Understanding the output of a linear regression model is crucial for interpreting the results and assessing the model’s efficacy.

Key components of the model output include:

  • Coefficients: These values indicate the estimated change in the dependent variable for a one-unit change in the predictor variable. The intercept \((β0)\) represents the value of \(Y\) when all Xs are 0. In the model above the intercept = 37.23.

  • R-squared (R²): This statistic provides a measure of how well the observed outcomes are replicated by the model, based on the proportion of total variation of outcomes explained by the model. In the example above, R² = 0.83, suggesting around 83% of the total variance in the outcome (MPG) is explained by 37.23 + (-3.88 * wt) + (-0.03 * hp).

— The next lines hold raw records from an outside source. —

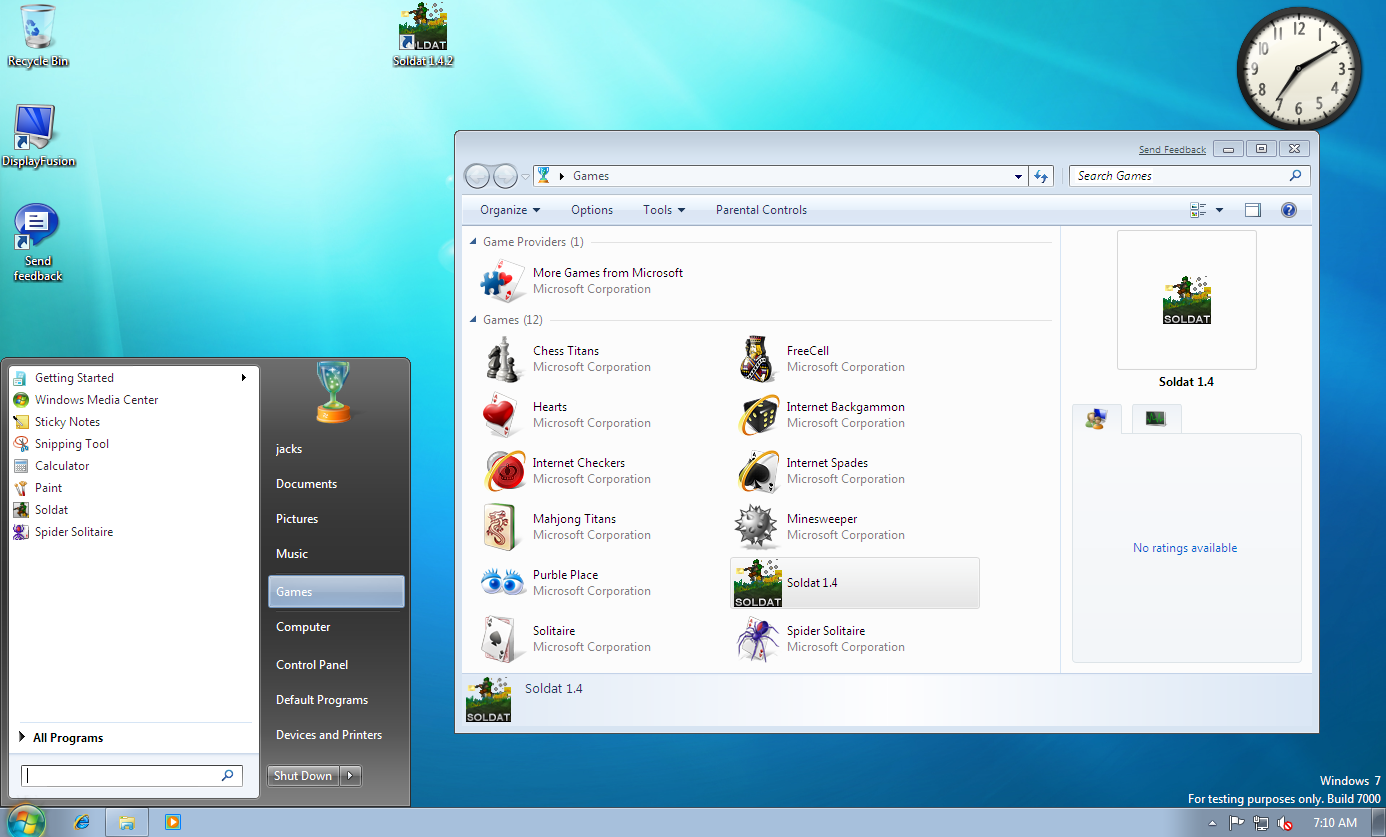The width and height of the screenshot is (1386, 837).
Task: Switch to the system performance tab
Action: point(1156,419)
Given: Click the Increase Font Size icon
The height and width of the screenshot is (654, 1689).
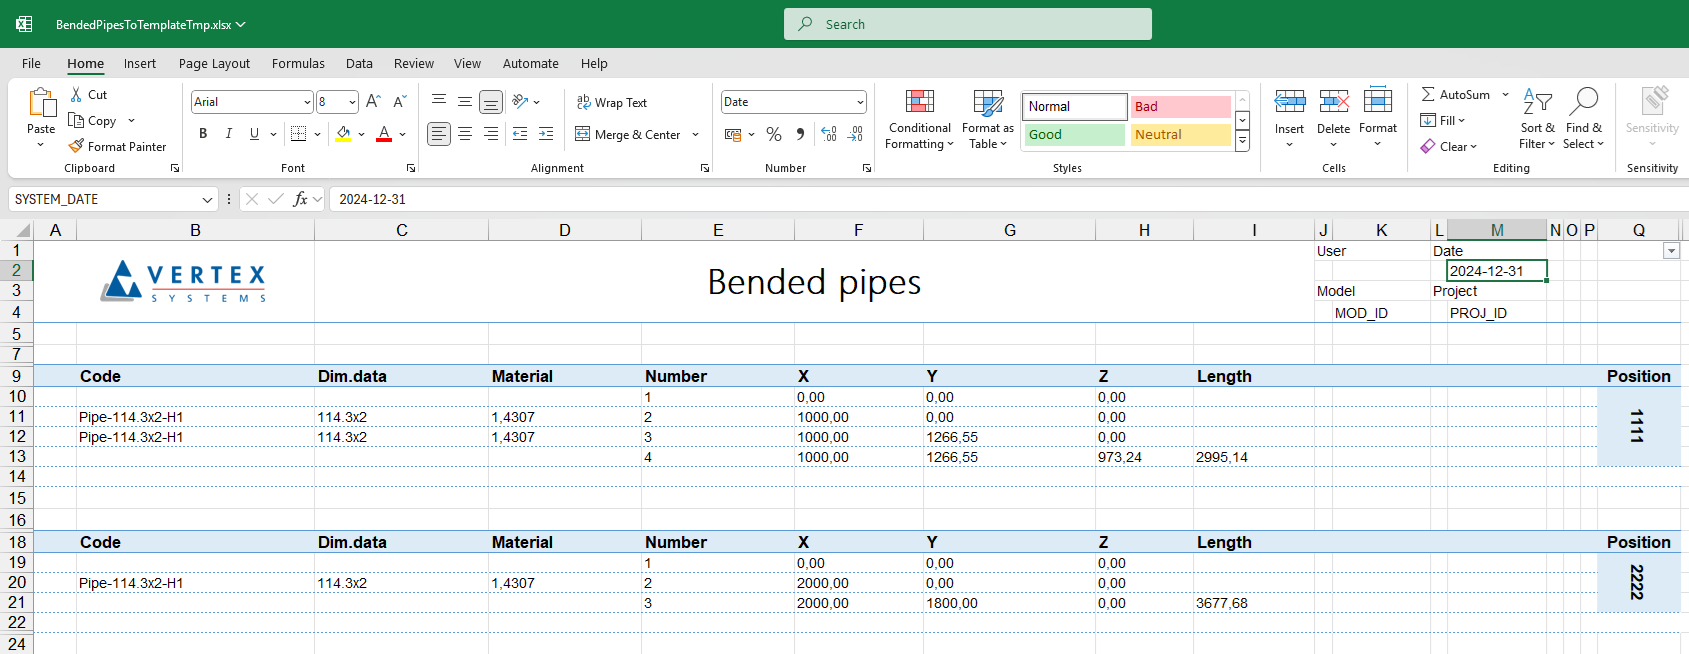Looking at the screenshot, I should coord(373,102).
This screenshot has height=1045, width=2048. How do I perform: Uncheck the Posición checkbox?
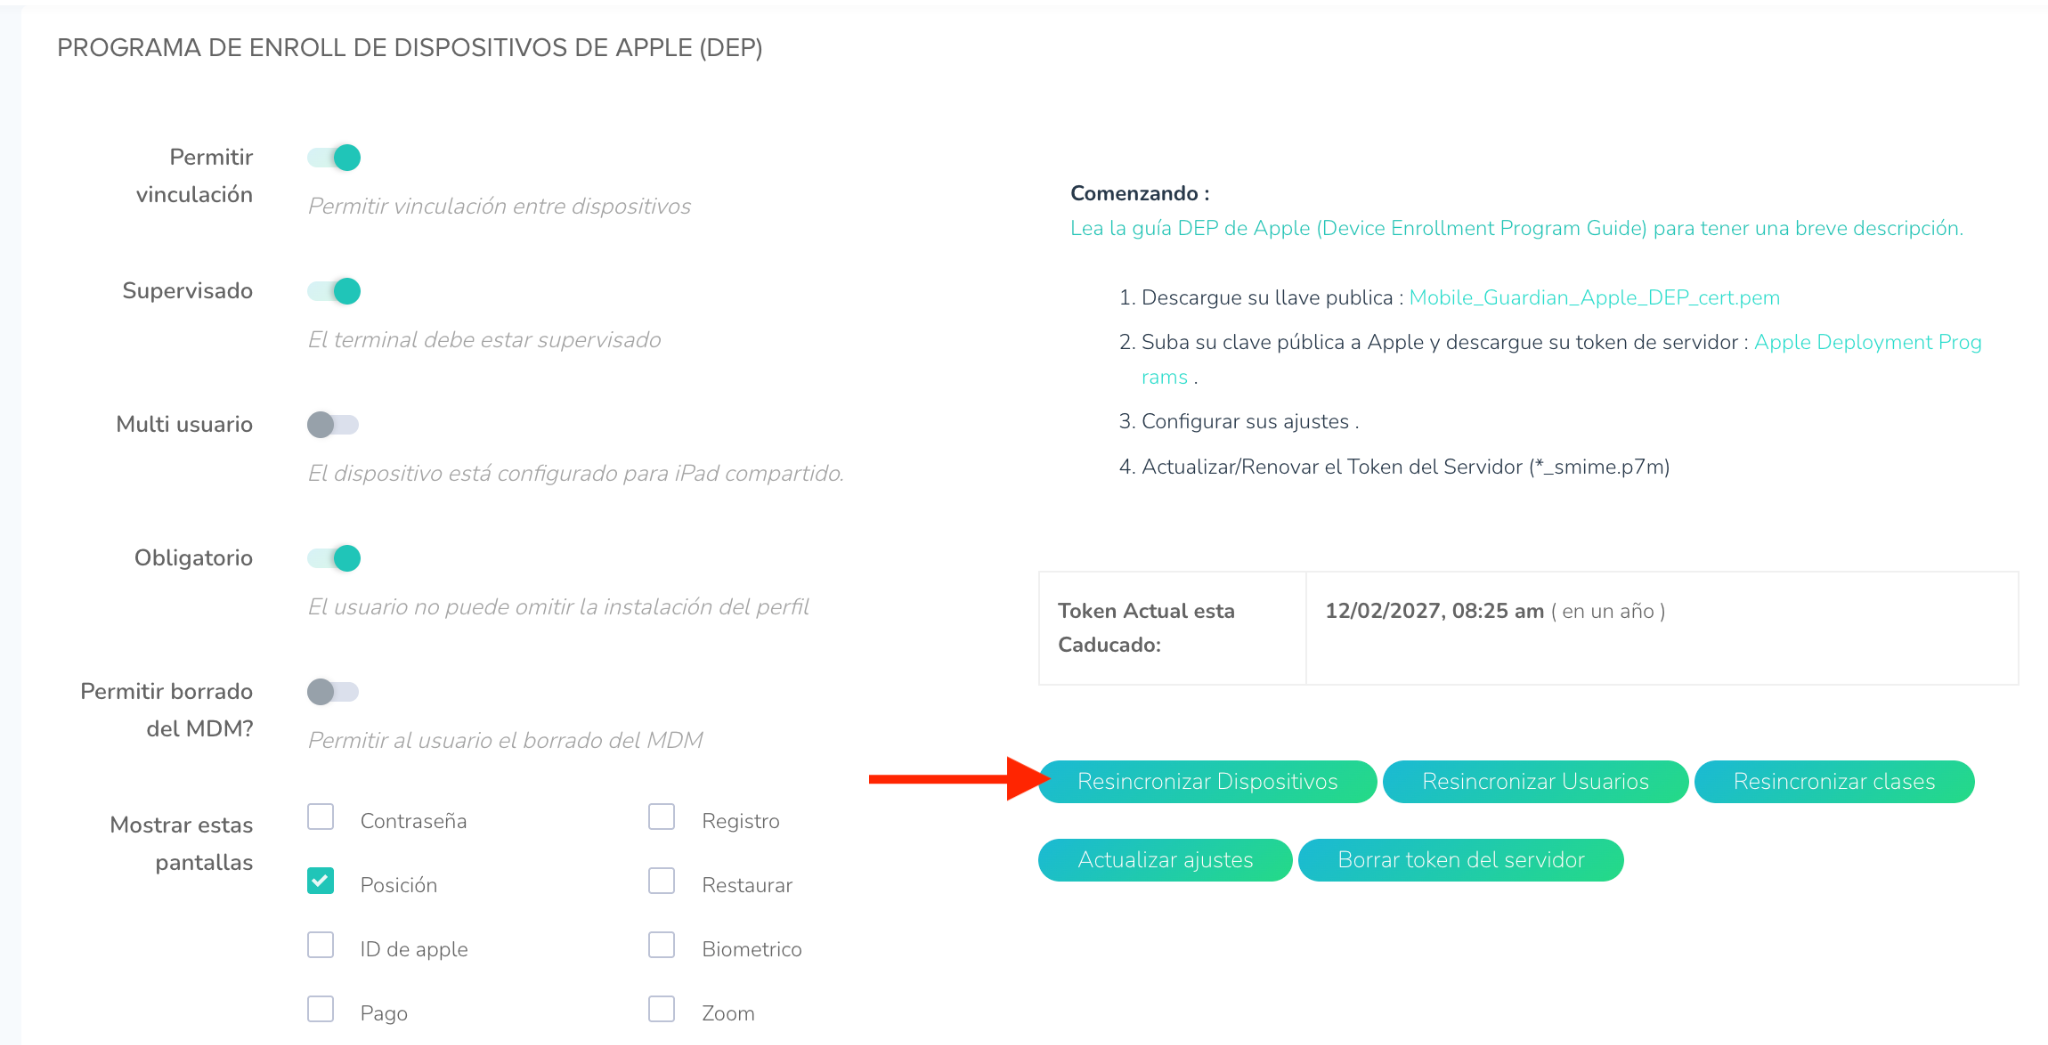(x=321, y=881)
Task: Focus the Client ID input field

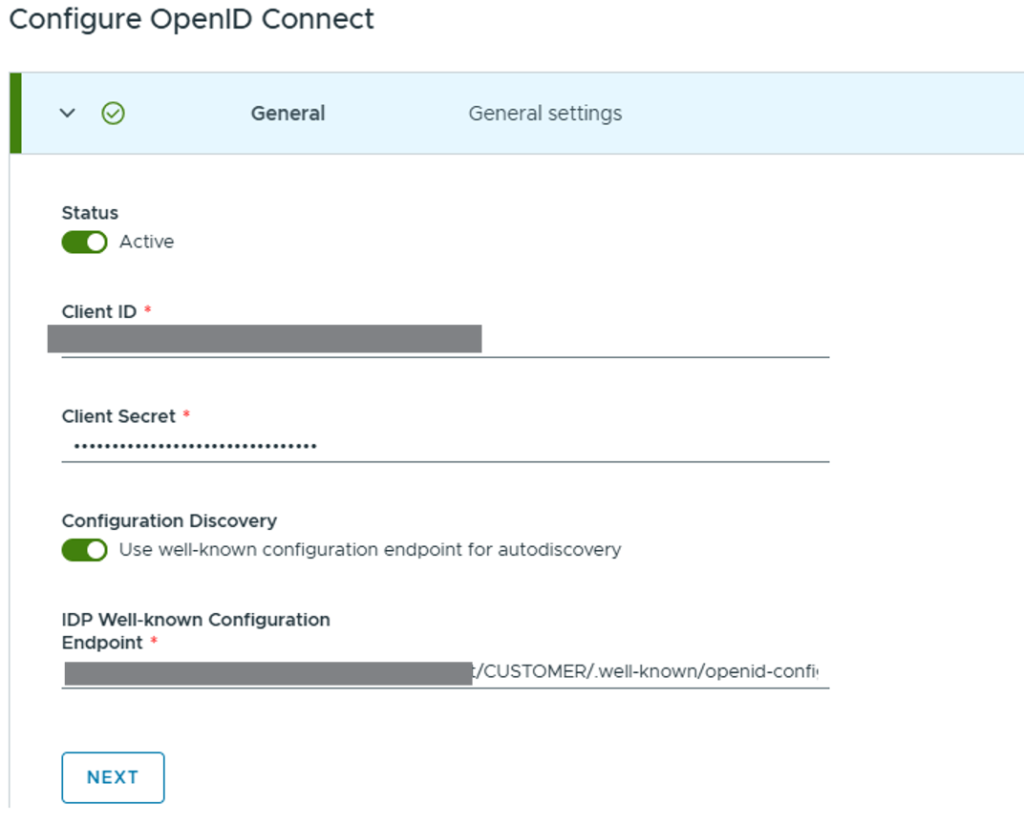Action: (x=445, y=339)
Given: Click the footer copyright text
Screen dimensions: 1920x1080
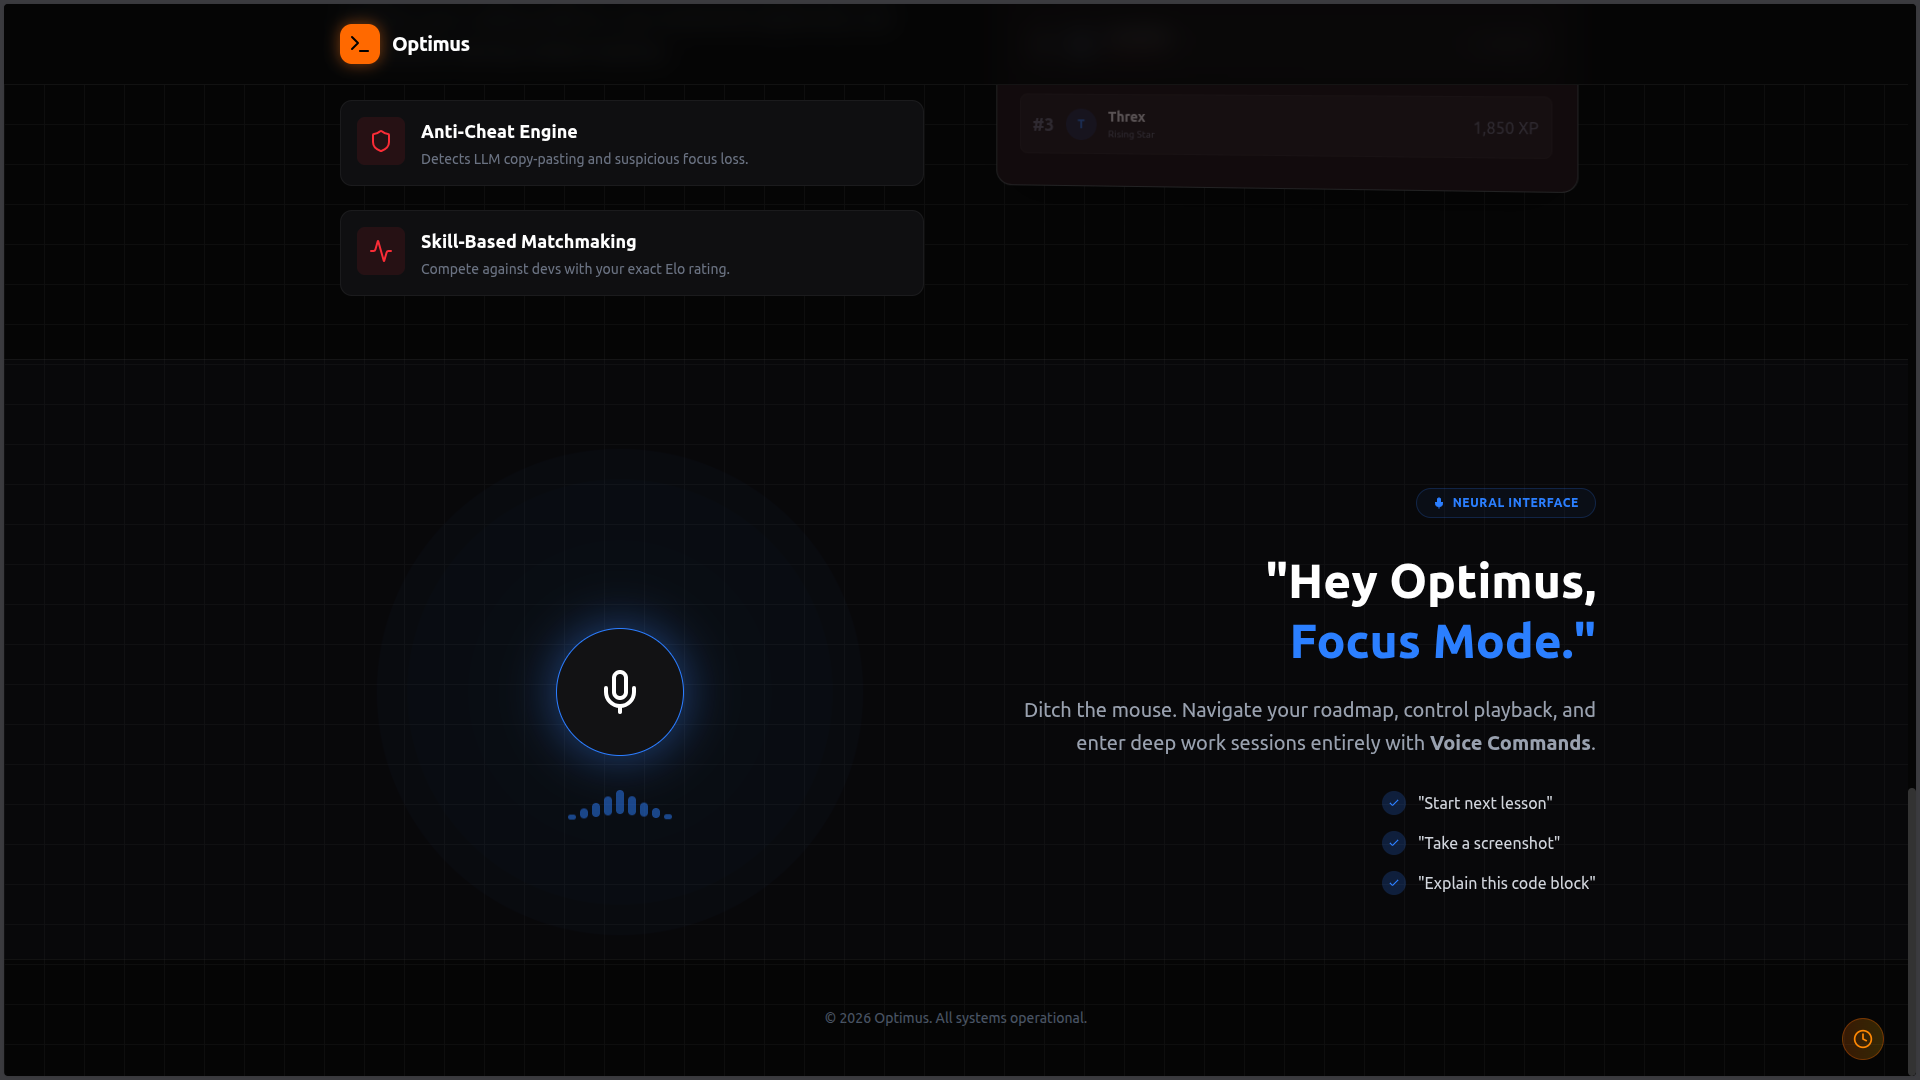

  • Adjusted R-squared: Particularly important in multiple regression, this adjusts the R² for the number of predictors in the model, providing a more accurate measure of model fit.

  • F-statistic: This tests the null hypothesis that all regression coefficients are equal to zero, essentially checking whether the model provides a better fit than a model with no predictors.

  • p-values: These provide the probability of observing the data (or something more extreme) assuming that the null hypothesis is true. In the context of regression, a p-value for each coefficient tests the null hypothesis that the coefficient is zero.

  • Residual Standard Error (RSE): This reflects the average distance that the observed values fall from the regression line.

By examining these outputs, you can assess the reliability and predictive power of your linear regression model, and make further adjustments or interpretations in line with your objectives as an analyst.